» DATA TO EXAMINE:

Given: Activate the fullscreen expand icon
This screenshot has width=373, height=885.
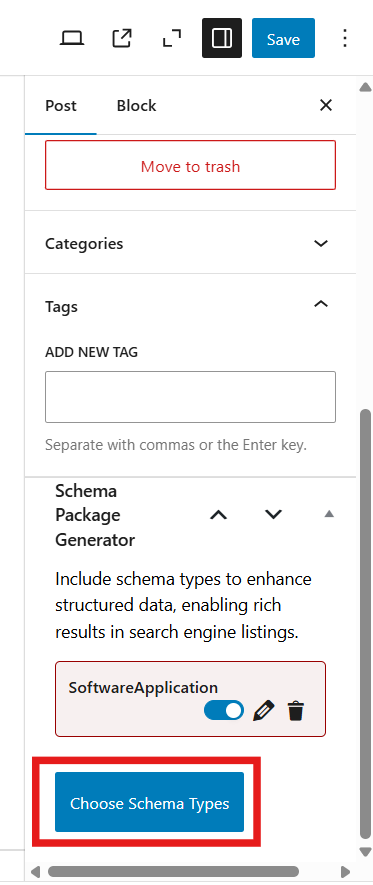Looking at the screenshot, I should [172, 39].
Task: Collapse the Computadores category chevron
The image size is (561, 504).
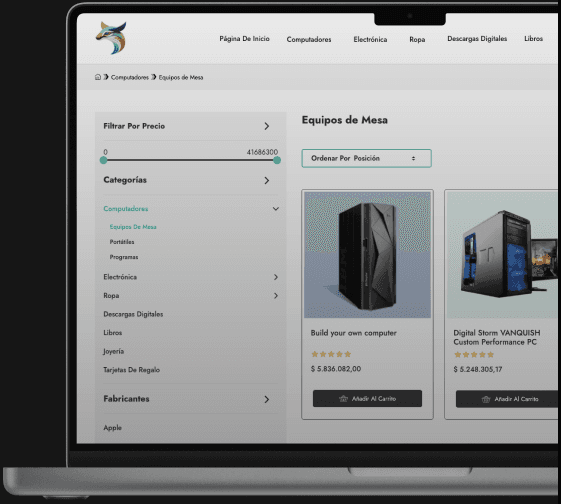Action: [x=275, y=209]
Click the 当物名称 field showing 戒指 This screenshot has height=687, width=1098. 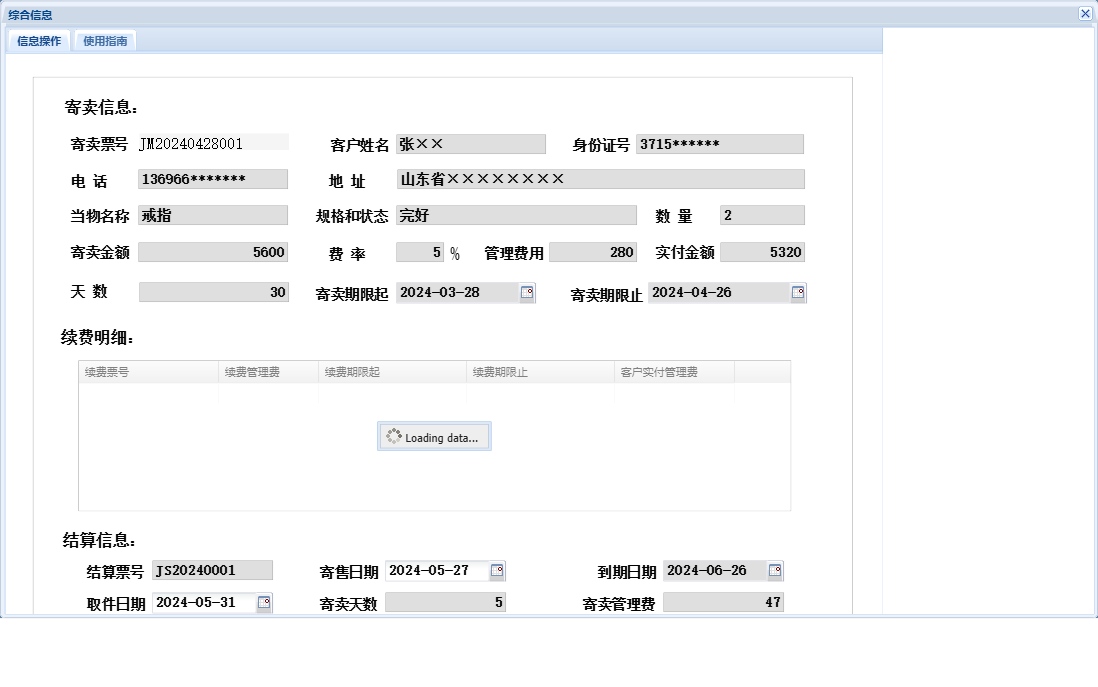(212, 215)
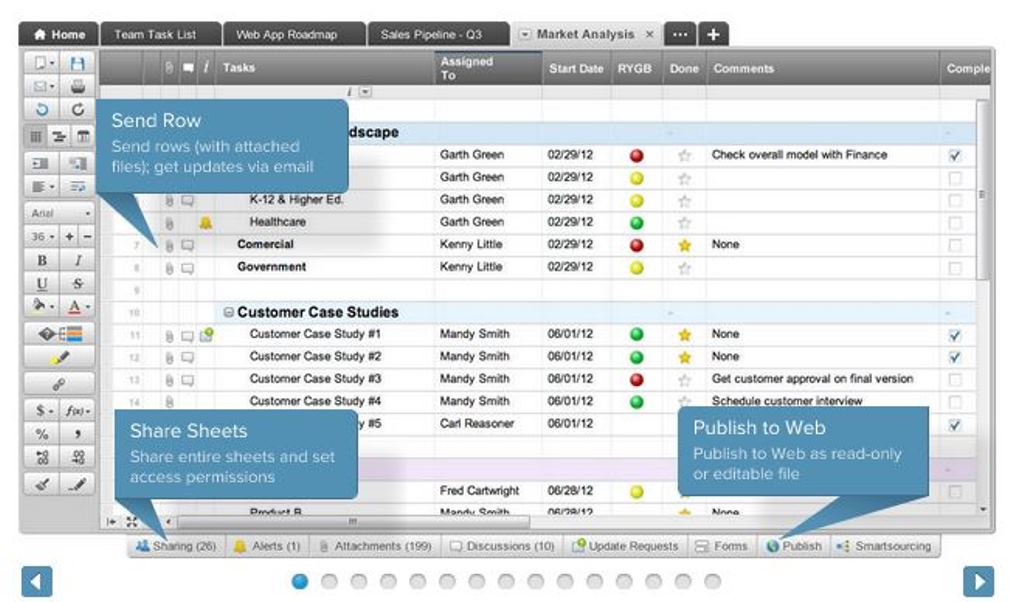This screenshot has width=1024, height=602.
Task: Apply percent format to cells
Action: point(42,434)
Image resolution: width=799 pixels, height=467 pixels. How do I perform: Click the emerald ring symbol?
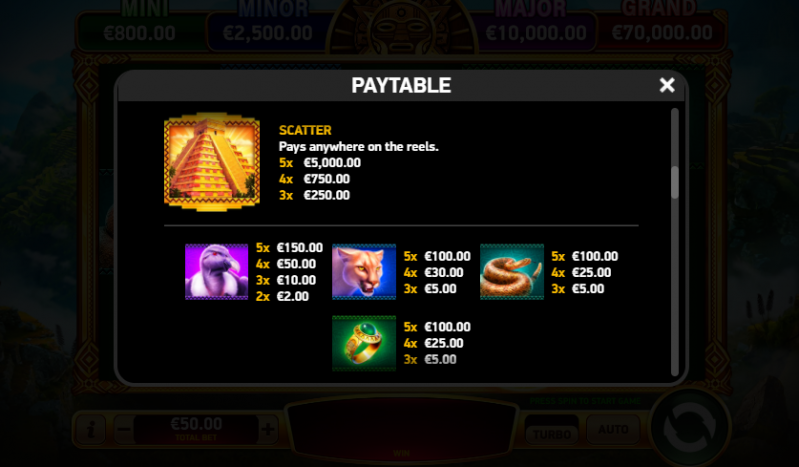[x=364, y=343]
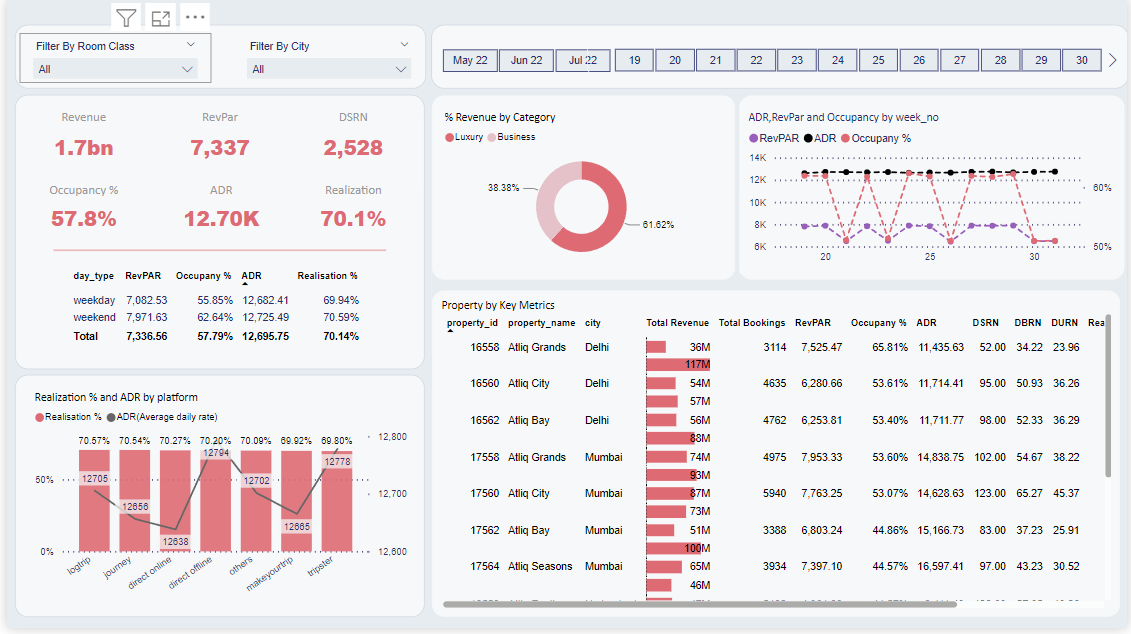Toggle the week 25 slicer button

[x=878, y=60]
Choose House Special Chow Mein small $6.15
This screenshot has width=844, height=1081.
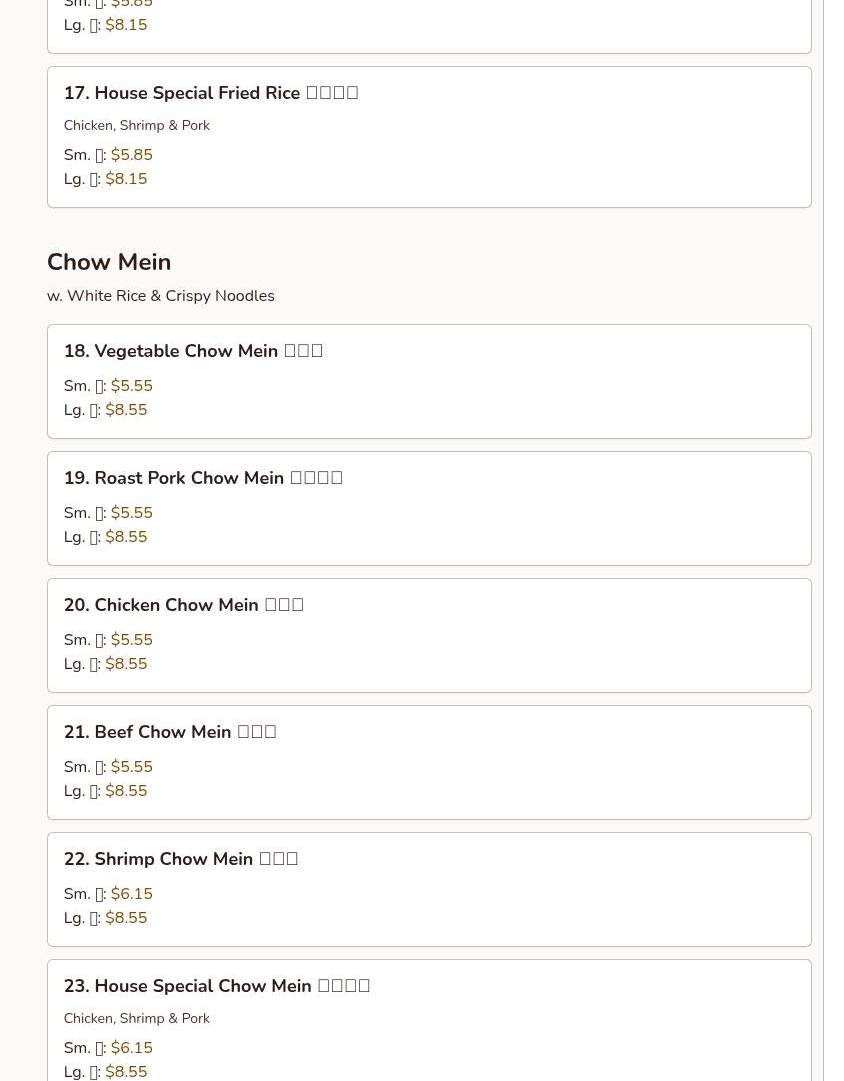132,1047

» EXERCISE AIM: Without the pictures, give again exactly the lines above starting at the line containing "Image resolution: width=799" and ending at the line containing "Choose House Special Chow Mein small $6.15".

» ANSWER TO THIS PROBLEM:
Image resolution: width=799 pixels, height=467 pixels. How do I perform: Click the emerald ring symbol?
[x=364, y=343]
Toggle the week 25 slicer button

[x=878, y=60]
Choose House Special Chow Mein small $6.15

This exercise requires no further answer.